Background: Syncope and sudden death in hypertrophic cardiomyopathy may have a hemodynamic basis. The presence of a small ventricular cavity with high intracavity pressures may activate left ventricular baroreceptors and cause reflex hypotension as described in other populations with syncope.
Methods and results: To investigate this potential mechanism of syncope in hypertrophic cardiomyopathy, we studied 17 patients with a history of syncope (syncopal), 19 without syncope (nonsyncopal), and nine normal control subjects by using a head-up tilt test. Head-up tilt at 60 degrees for 45 minutes was followed by 10-minute tilts during incremental doses of isoprenaline. Heart rate, blood pressure, and two-dimensional and Doppler echocardiography were monitored throughout. On tilting, hypertrophic cardiomyopathy patients showed a decline in mean arterial pressure of -5 +/- 6 mm Hg (p less than 0.001) compared with no change in control subjects (0.2 +/- 6 mm Hg, p = 0.9). Left ventricular outflow tract velocity decreased on tilting in control subjects (-8 +/- 6 cm/sec, p = 0.004) but increased in the syncopal and nonsyncopal patients (20 +/- 50 cm/sec, p = 0.05). Reflex hypotension with or without bradycardia, associated with syncope or presyncope, was induced in seven syncopal patients, two nonsyncopal patients, and two control subjects (p = 0.05). The early response to tilt in these subjects was characterized by maintenance of blood pressure but a greater increase in left ventricular fractional shortening than in the other subjects (10 +/- 8% versus 1 +/- 1%, p = 0.002). The onset of hypotension was associated with a trend toward further decreases in left ventricular diameters, outflow tract velocity, and transmitral flow velocities. In the remaining patients who had a negative test, transient hypotension (systolic pressure less than 100 mm Hg) occurred in seven syncopal patients and three nonsyncopal patients compared with none of the control subjects (p = 0.01). In total, hypotension was demonstrated in 82% of syncopal patients compared with 26% of nonsyncopal patients and 22% of control subjects (p = 0.001).
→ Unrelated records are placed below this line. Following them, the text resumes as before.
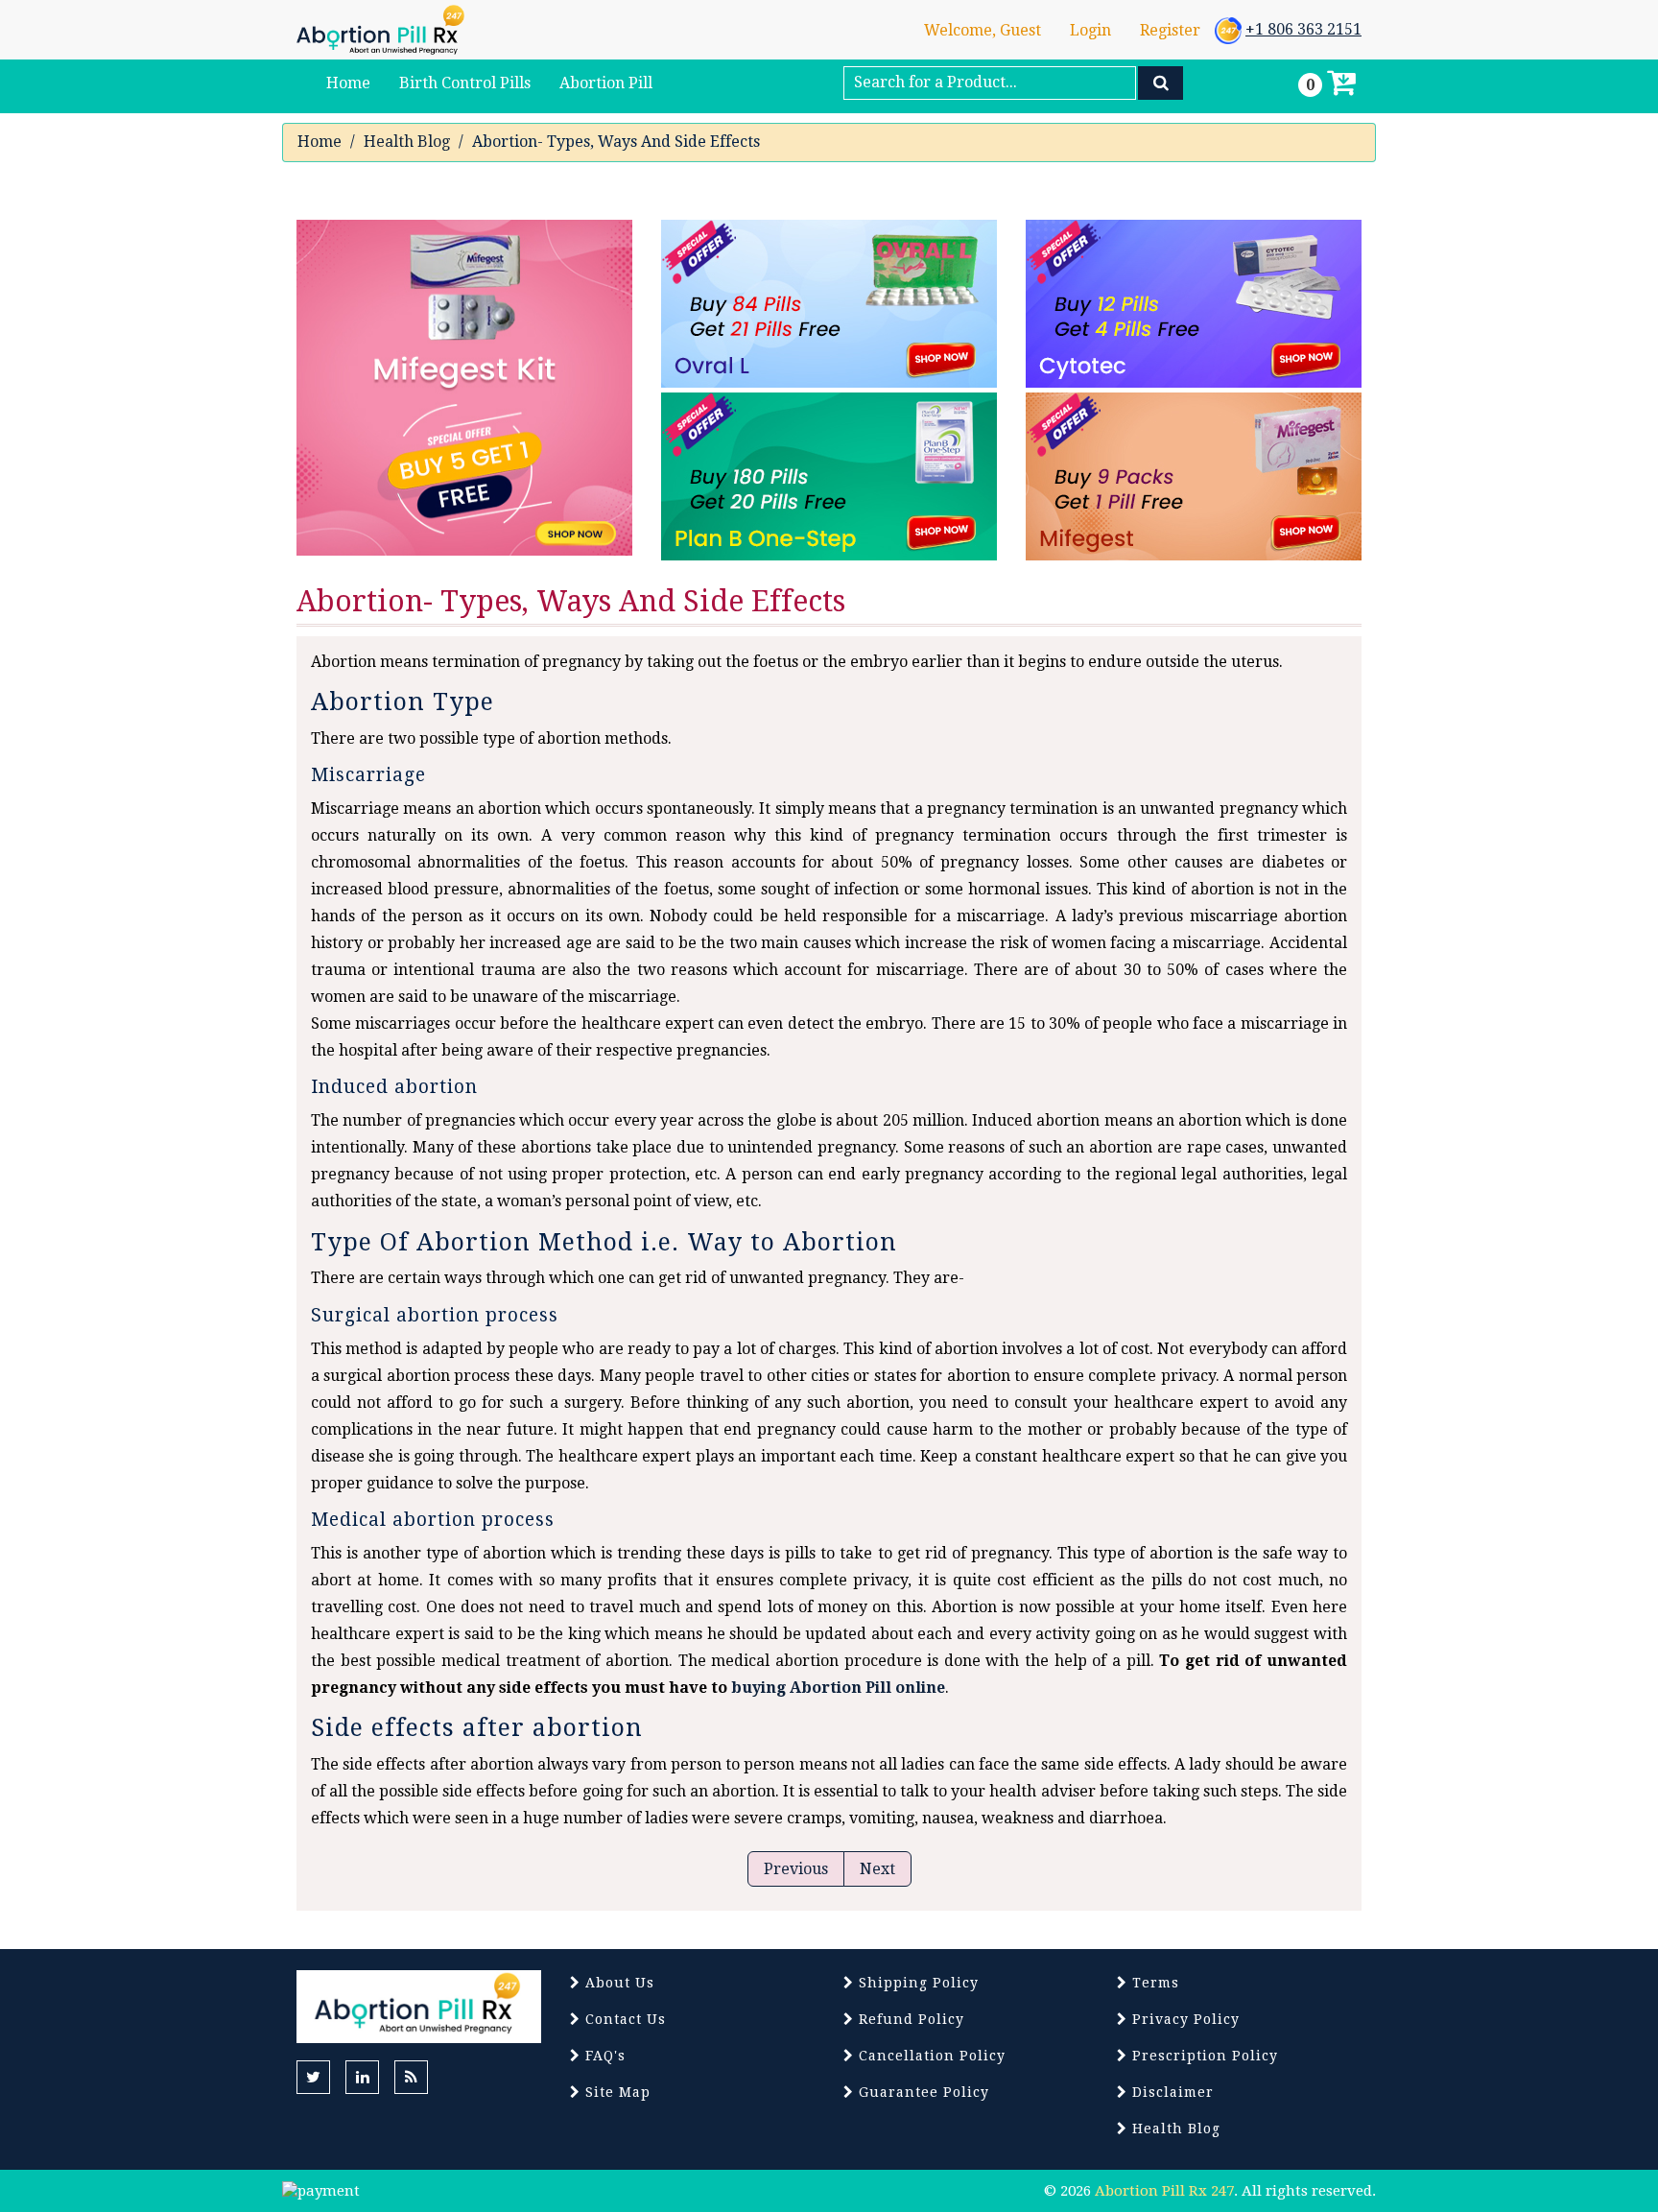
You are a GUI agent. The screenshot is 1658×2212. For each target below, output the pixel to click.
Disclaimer (1170, 2092)
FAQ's (603, 2055)
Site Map (615, 2092)
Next (877, 1869)
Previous (796, 1869)
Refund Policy (909, 2019)
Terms (1153, 1982)
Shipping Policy (916, 1982)
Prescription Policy (1202, 2055)
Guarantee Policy (921, 2092)
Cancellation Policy (930, 2055)
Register (1170, 30)
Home (319, 141)
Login (1090, 30)
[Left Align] (1160, 83)
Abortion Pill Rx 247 (1164, 2191)
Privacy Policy (1183, 2019)
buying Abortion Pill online (838, 1687)
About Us (617, 1982)
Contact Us (623, 2019)
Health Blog (407, 141)
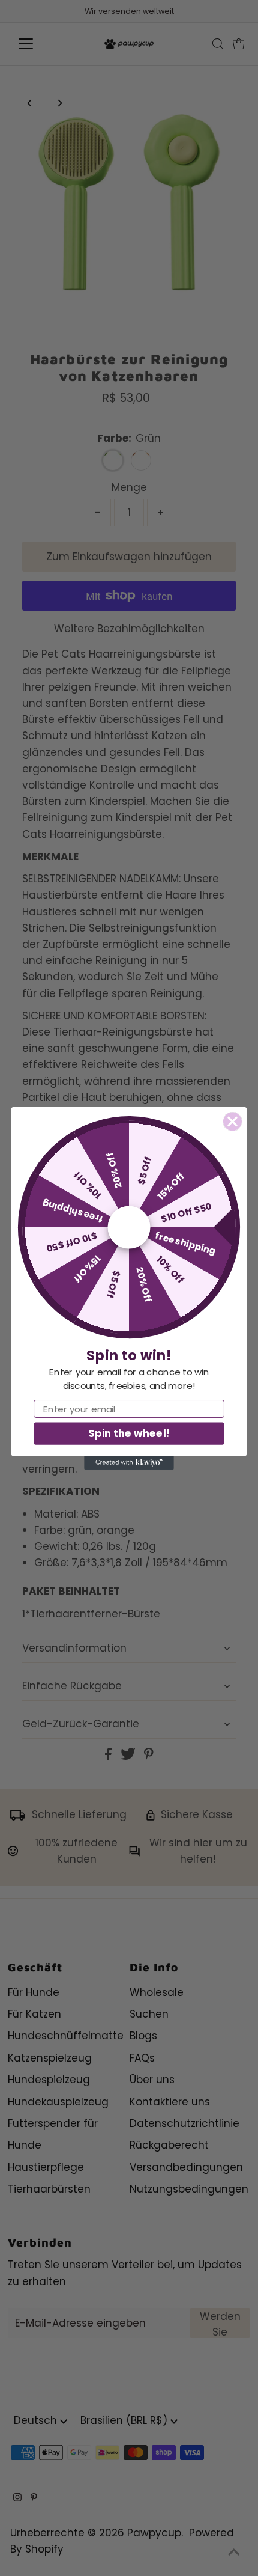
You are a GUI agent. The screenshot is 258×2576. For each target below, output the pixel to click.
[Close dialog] (232, 1121)
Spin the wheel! (129, 1432)
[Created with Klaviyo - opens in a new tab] (129, 1462)
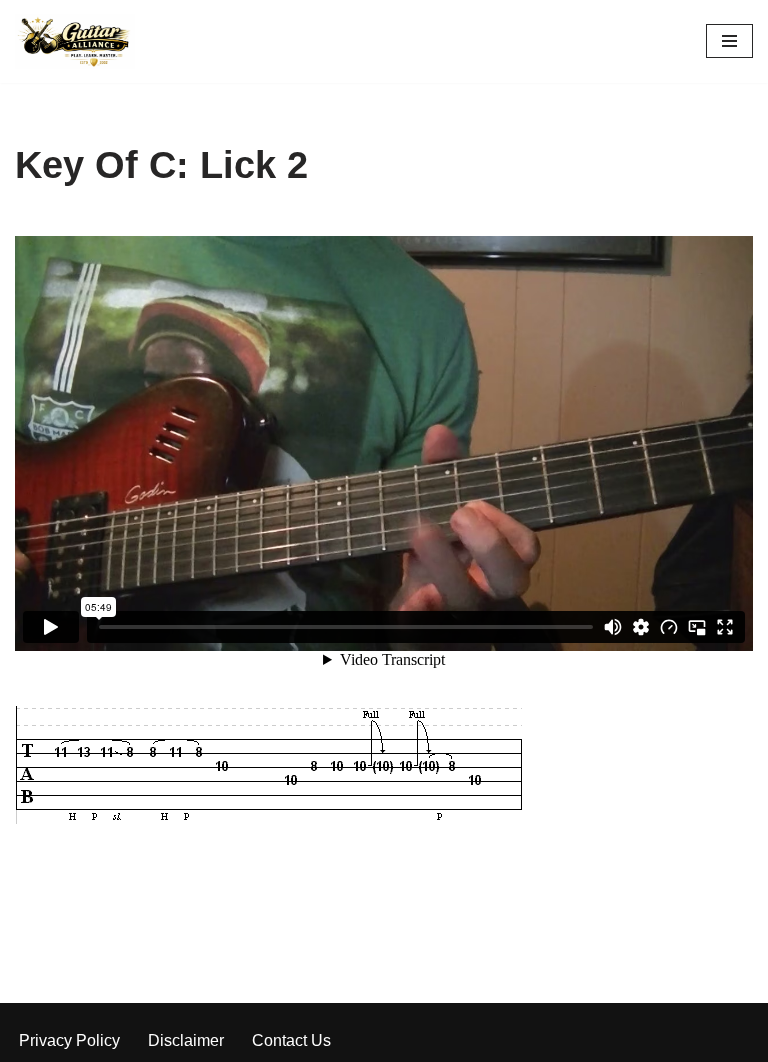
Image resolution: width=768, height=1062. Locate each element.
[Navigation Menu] (729, 41)
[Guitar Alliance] (75, 41)
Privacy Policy (69, 1040)
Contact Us (291, 1040)
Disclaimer (186, 1040)
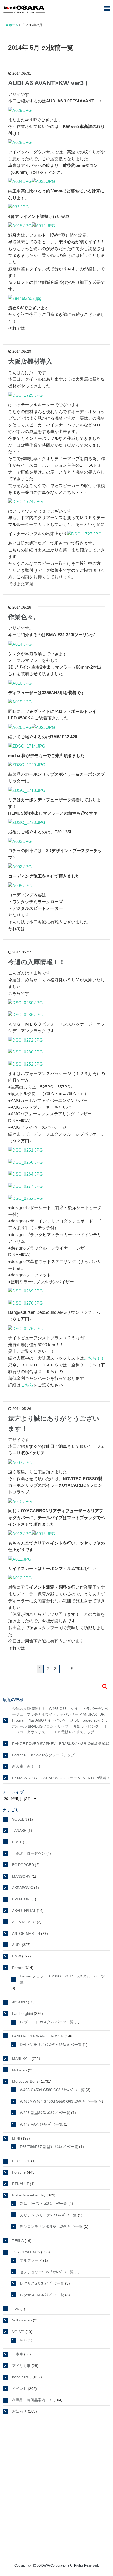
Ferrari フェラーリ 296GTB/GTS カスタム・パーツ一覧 (64, 1979)
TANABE (19, 1830)
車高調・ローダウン (28, 1853)
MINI (16, 2138)
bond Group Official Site (54, 2434)
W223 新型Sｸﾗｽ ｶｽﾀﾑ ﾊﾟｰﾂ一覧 (45, 2113)
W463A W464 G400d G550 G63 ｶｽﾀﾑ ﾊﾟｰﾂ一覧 (58, 2101)
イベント (19, 2388)
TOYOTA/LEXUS (26, 2252)
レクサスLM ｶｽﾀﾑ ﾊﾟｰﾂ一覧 (42, 2295)
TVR (15, 2309)
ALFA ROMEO (24, 1922)
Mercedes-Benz (25, 2081)
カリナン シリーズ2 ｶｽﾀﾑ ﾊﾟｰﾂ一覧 (48, 2215)
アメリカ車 (21, 2366)
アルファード (31, 2260)
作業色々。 (24, 616)
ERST (17, 1842)
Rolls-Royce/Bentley (28, 2195)
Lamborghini (22, 2013)
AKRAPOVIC (22, 1888)
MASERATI (21, 2058)
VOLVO (18, 2332)
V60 (23, 2340)
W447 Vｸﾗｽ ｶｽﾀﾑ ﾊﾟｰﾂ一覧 (41, 2124)
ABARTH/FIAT (24, 1910)
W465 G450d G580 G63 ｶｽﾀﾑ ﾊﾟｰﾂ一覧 (52, 2090)
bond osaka (24, 9)
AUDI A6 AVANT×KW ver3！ (49, 83)
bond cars (20, 2377)
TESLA (18, 2241)
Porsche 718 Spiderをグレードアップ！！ (47, 1755)
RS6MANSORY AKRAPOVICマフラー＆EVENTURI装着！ (61, 1778)
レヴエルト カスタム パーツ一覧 (47, 2022)
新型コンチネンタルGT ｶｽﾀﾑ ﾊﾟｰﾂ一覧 (51, 2226)
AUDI (16, 1945)
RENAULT (20, 2184)
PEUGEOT (21, 2161)
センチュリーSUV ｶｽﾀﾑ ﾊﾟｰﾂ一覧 (47, 2272)
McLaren (19, 2070)
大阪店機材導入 (30, 361)
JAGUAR (19, 2002)
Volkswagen (22, 2320)
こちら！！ (94, 1358)
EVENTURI (21, 1899)
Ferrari (17, 1968)
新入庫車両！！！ (27, 1766)
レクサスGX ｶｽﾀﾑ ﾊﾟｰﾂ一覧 (42, 2283)
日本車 (17, 2354)
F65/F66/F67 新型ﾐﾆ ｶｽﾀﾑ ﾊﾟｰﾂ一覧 (49, 2147)
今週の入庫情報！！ (36, 962)
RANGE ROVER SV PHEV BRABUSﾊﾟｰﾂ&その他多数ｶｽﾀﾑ (60, 1744)
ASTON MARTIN (26, 1933)
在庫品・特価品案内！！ (32, 2400)
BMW (16, 1956)
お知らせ (19, 2411)
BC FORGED (23, 1865)
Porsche (19, 2172)
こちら (27, 1385)
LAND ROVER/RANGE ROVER (38, 2036)
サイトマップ (54, 2548)
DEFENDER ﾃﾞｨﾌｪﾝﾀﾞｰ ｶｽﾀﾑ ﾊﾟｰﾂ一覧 (51, 2044)
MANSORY (21, 1876)
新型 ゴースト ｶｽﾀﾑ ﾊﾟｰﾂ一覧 (43, 2203)
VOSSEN (19, 1819)
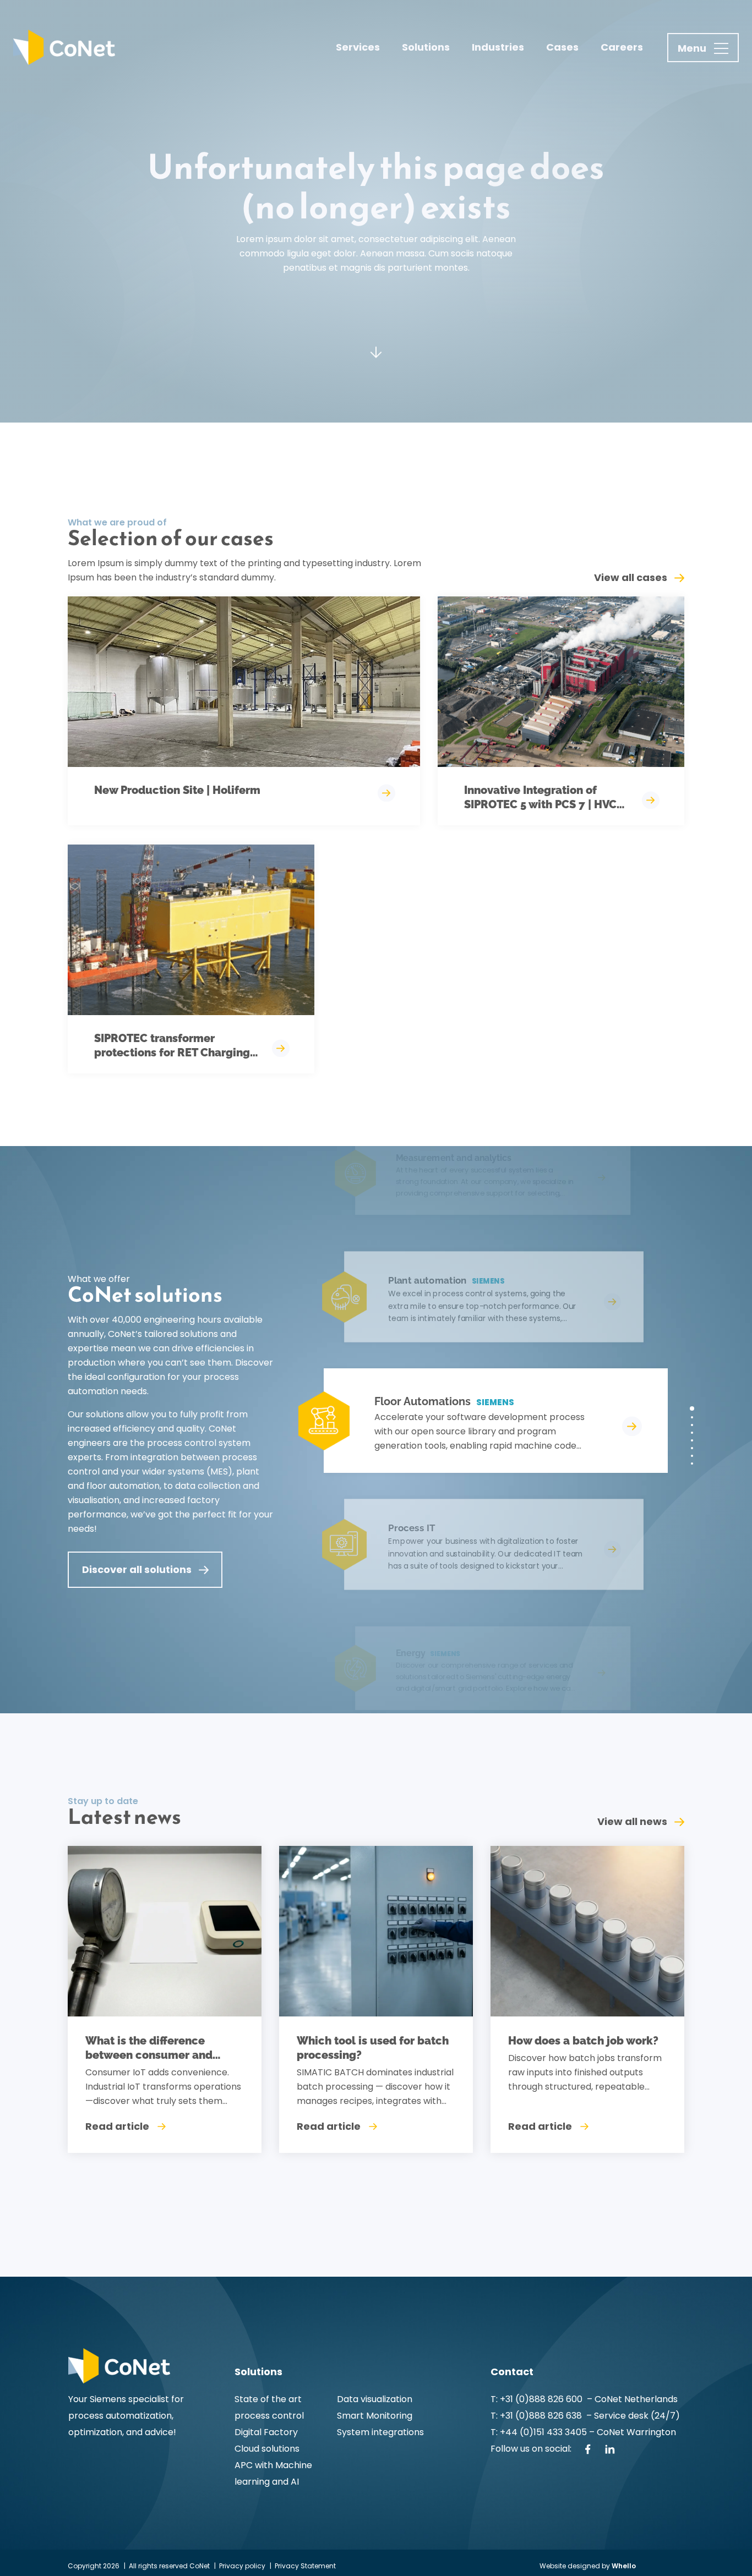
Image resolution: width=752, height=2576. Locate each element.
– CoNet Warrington (631, 2432)
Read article (117, 2126)
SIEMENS (495, 1402)
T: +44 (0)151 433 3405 (539, 2432)
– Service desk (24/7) (633, 2415)
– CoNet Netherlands (631, 2399)
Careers (622, 47)
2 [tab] (692, 1417)
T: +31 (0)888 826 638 (538, 2415)
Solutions (426, 47)
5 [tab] (692, 1440)
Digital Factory (266, 2432)
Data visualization (374, 2399)
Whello (624, 2565)
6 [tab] (692, 1448)
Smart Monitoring (374, 2415)
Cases (562, 47)
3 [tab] (692, 1425)
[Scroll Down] (376, 360)
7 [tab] (692, 1456)
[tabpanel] (481, 1420)
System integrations (380, 2432)
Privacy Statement (305, 2565)
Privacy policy (242, 2565)
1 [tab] (692, 1408)
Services (358, 47)
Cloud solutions (267, 2448)
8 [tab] (692, 1463)
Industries (498, 47)
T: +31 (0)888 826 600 (538, 2399)
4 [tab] (692, 1433)
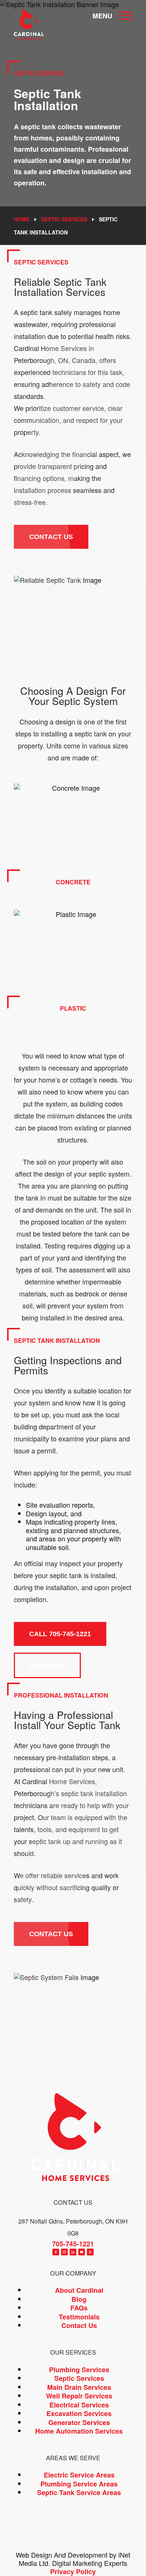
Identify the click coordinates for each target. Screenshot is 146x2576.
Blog (79, 2299)
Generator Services (79, 2422)
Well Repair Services (79, 2396)
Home (22, 219)
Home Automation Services (79, 2431)
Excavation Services (79, 2414)
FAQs (79, 2308)
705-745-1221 (73, 2244)
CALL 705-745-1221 (60, 1634)
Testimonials (79, 2317)
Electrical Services (79, 2405)
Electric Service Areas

Conclusions: Patients with hypertrophic cardiomyopathy and a history of syncope frequently display hypotension during head-up tilt. In some cases, sudden hypotension occurs and is usually associated with bradycardia and a reduced cavity size, findings compatible with activation of a ventricular baroreflex. In other cases, transient hypotension occurs and could be explained by an impairment of baroreceptor function. These mechanisms may contribute to the occurrence of syncope in daily life.